When you refinance, remember that you can refinance as often as you want. Until your loans are paid off, it’s a good idea to shop around on a regular basis so that you’re getting the best deal possible.


As you can see, there are major differences between consolidation and refinancing. Understanding the correct terminology is the first step to making the best long term student loan payback strategy. 

If you are going for forgiveness and need to stay on an income-driven repayment plan, then it makes sense to consolidate all eligible loans as early as possible. 

If you have private loans, and/or you are wanting to pay your loans off quickly with no plans for forgiveness, then go for refinancing. 

Here is a free online calculator you can use to run some numbers that compare consolidation and refinancing. 

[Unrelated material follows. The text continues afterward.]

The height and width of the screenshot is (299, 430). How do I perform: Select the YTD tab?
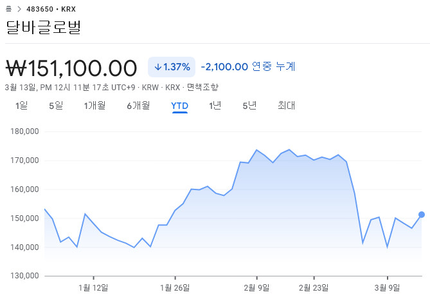click(179, 106)
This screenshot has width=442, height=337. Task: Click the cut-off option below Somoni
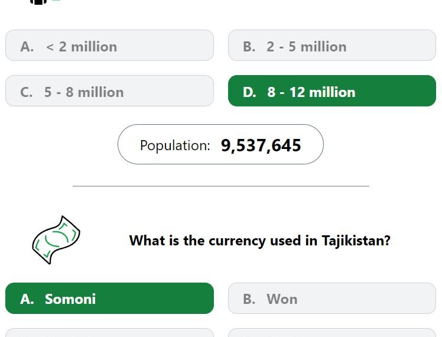point(109,333)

If you’re ready to refinance, please check out my Refinancing Student Loans page for current offers and cashback bonuses!

If you need some more information regarding student loan advice, make sure to check out my Student Loan Advice page for more information and resources. You’ve got this!

Have you consolidated or refinanced your loans? How was the experience? Comment below!


  1. The Vetducator on August 21, 2019 at 9:13 am

    This is a fantastic, concise explanation! I don’t have loans and have never understood them _fully_ until reading this. Thank you!

    • RLDVM on August 21, 2019 at 10:57 pm

      Thanks! I’m glad that it clarified it for you. I hope it sheds some light on the extra decisions that DVM’s with student loans need to make….it takes a lot of extra time and mental energy to figure this all out!